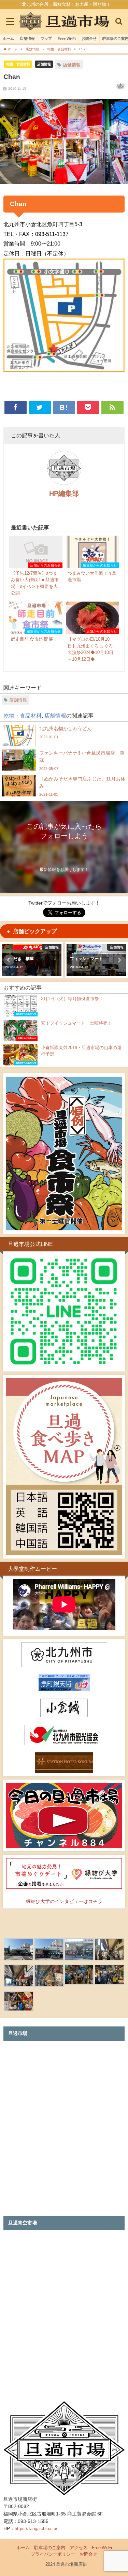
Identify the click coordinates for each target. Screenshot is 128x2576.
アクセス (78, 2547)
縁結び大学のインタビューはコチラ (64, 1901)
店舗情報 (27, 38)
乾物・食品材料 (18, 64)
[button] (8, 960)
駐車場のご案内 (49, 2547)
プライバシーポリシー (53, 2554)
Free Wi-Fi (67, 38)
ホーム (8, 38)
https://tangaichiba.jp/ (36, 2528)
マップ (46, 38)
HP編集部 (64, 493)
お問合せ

» **ACTION ITEM**:
Once the pictures are set aside, write out each record exactly.

» **ANSWER BELOW**:
Identify the click coordinates for each target. Screenshot is 128x2576.
アクセス (78, 2547)
縁結び大学のインタビューはコチラ (64, 1901)
店舗情報 (27, 38)
乾物・食品材料 (18, 64)
[button] (8, 960)
駐車場のご案内 (49, 2547)
プライバシーポリシー (53, 2554)
Free Wi-Fi (67, 38)
ホーム (8, 38)
https://tangaichiba.jp/ (36, 2528)
マップ (46, 38)
HP編集部 (64, 493)
お問合せ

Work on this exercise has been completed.